§ **DESCRIPTION OF THE TASK**
Repeat verbatim each line from the line with "Instruction: Select the" to the end of the entries. Pictures do not belong in the copy.

§ **DATA PROVIDED**
____

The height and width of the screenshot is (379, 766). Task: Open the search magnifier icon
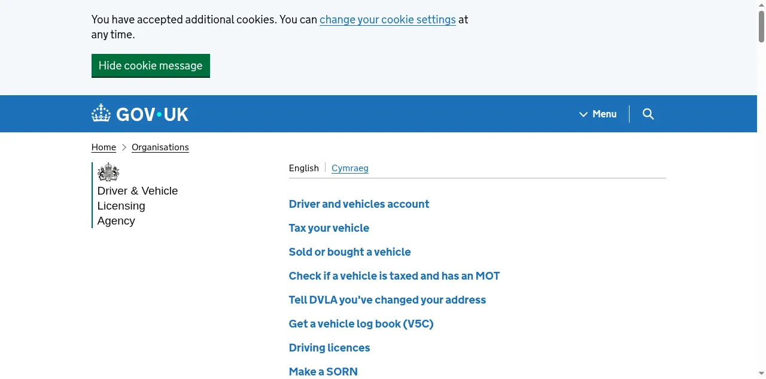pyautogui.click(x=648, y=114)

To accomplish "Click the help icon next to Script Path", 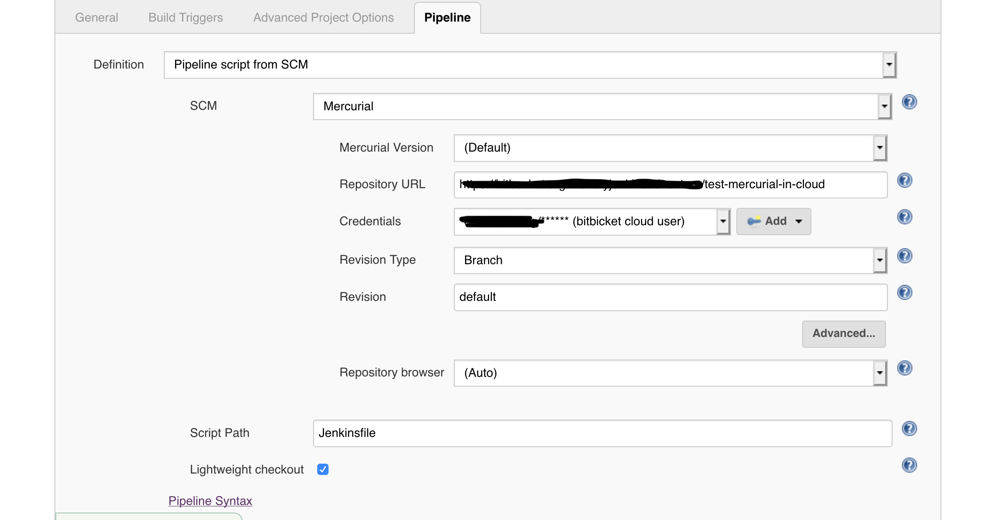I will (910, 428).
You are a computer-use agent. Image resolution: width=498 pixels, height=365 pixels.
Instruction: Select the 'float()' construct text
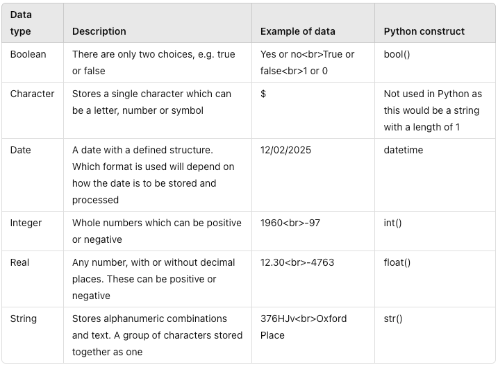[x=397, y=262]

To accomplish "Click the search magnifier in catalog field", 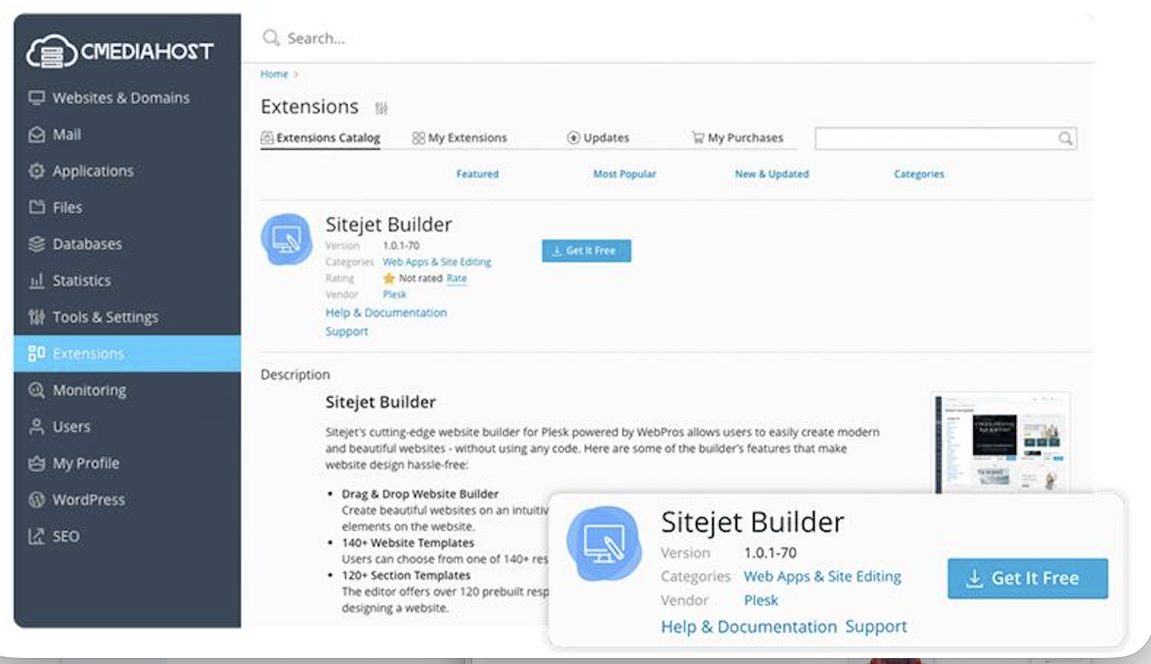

____

§ **TASK RESULT**
Instruction: Select the 'float()' construct text
[x=397, y=262]

To accomplish "Click the search magnifier in catalog field", 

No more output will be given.